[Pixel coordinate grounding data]
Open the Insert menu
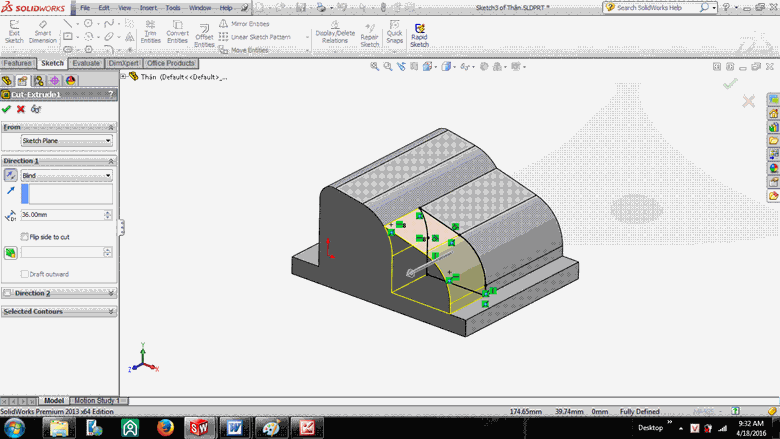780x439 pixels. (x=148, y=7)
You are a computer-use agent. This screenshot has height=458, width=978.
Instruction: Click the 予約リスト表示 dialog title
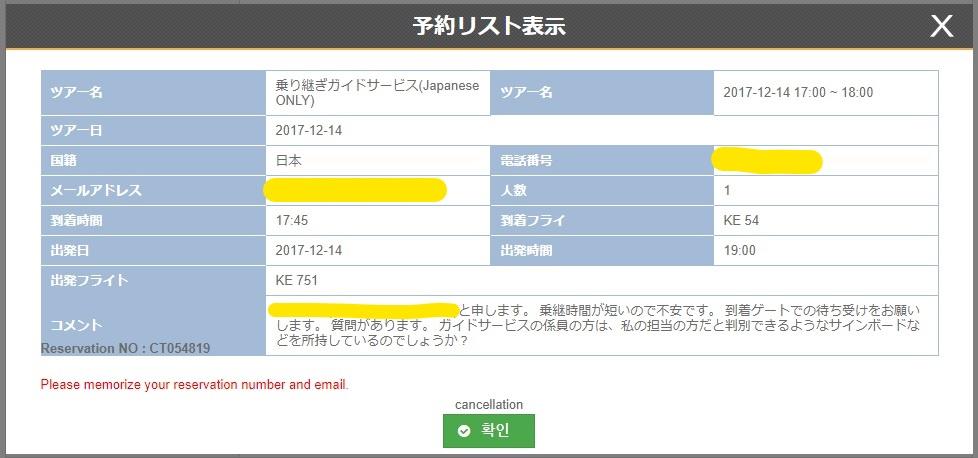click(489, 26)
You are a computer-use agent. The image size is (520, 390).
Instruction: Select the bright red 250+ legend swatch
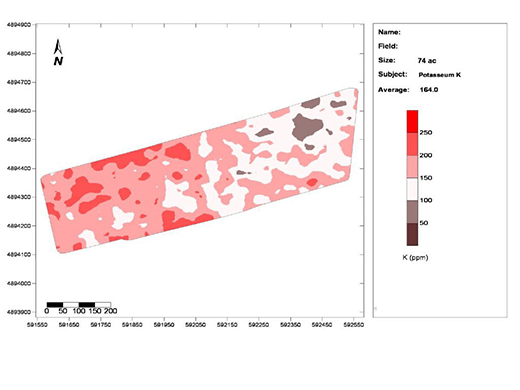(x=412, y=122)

*Task description*.
All entries are to be duplicated exactly, with the pictures left out.

*Task answer*.
Open the Insert menu
780x439 pixels. (x=148, y=7)
You are a computer-use agent. This screenshot has height=458, width=978.
Instruction: Click the 予約リスト表示 dialog title
click(489, 26)
You are a computer-use agent. The image size is (520, 390).
Instruction: Select the bright red 250+ legend swatch
(x=412, y=122)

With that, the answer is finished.